AdReady, the Seattle-based media placement firm and builder of display ad templates for SMBs, has long been on our list of “most interesting” local services. And that was before it signed white-label deals with The New York Times, Boston Globe and MSNBC.com.
Last week, I dropped in on AdReady at its offices in the progressive Fremont section of Seattle. I met with President and CEO Aaron Finn, who founded the 40-person company in June 2006 with several colleagues from Classmates.com, and SVP Mark Feldman, a former AOL exec who runs sales and business development.
Finn noted the rapid evolution of the company, which has raised $12 million in two rounds from Madrona Venture Group, Bain Capital Ventures and Khosla Ventures. While the company has “doubled” its direct sales team to six in the past few months, half its sales are now coming from indirect partners such as The New York Times and Reader’s Digest’s Allrecipes.com. AdReady also provides the backbone for Yahoo’s MyDisplay ads. Several additional partners will be named within the next several weeks, added Finn.

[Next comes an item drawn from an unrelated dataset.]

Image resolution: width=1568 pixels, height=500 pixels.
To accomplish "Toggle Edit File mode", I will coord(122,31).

“The indirect side may outscale us,” said Finn. “It should grow faster.” The indirect partners especially like AdReady’s efficiency. “It halves the sales time for the Reader’s Digest sales staff,” he said. “It empowers them to sell” instead of focusing on ad logistics. It also helps publishers keep their inventory at premium levels, rather than forcing them to sell at remnant levels, which can be 1/10 as high.
On the direct side, major accounts include a number of Seattle-based firms, including RealNetworks and Alaska Airlines. The Atlanta Hawks, TaxAct and Rally Software are examples of clients from outside the area.

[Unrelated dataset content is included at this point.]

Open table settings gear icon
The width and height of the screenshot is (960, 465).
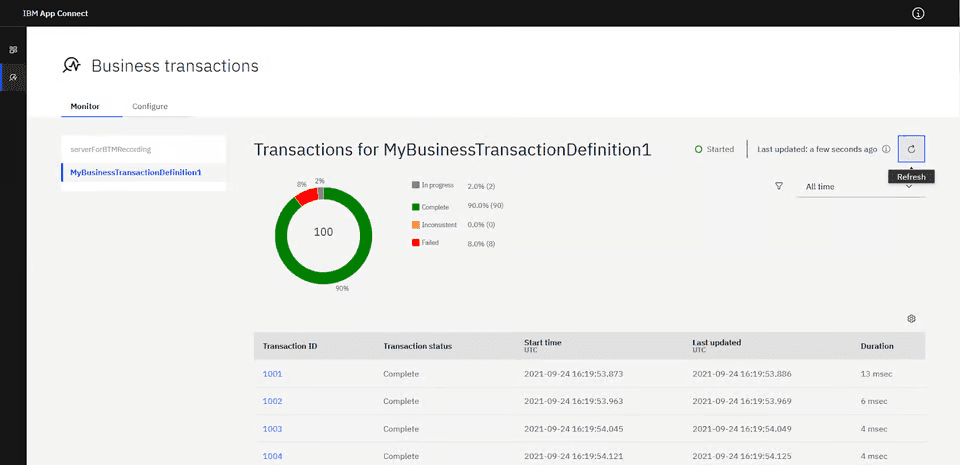[911, 319]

For small businesses, a major benefit of AdReady is cost. Typically, minimums range from $5k to $25k for the premium service, although advertisers can start as low as $300 per month with self-service. That’s a significant advantage in an environment where the previous minimum display campaign on NYTimes.com ran $10,000 per month.
The use of the company’s 800 ad templates is cited as another key advantage for SMBs. The templates, which are both built in-house and outsourced, include such categories as travel, auto, entertainment, politics, health and finance (especially foreclosures and debt consolidations).
It isn’t just about the creative, either. Advertisers can see analytics on clickthrough rates for each template. “If you are an auto dealer, you can go to the best performing auto ad,” said Feldman.
In addition to clickthrough, AdReady’s analytics reveal other strategic information about the ad. “For example, changing the background color can have a 100 percent difference in the ad’s performance,” he said. “AdReady removes costs and barriers and opens up the banner market to a whole new set of advertisers.”
Finn and Feldman acknowledged that a lot of SMBs aren’t even thinking of display because the barriers to entry have historically been too high — if they think of online at all. “They typically start with paid search and natural search,” said Feldman. “We allow more participants to come in and buy inventory.”
Last April, Google made AdReady a certified reseller. It was Google’s first reseller to exclusively sell display, rather than display and search. The Google display ad builder was launched in October.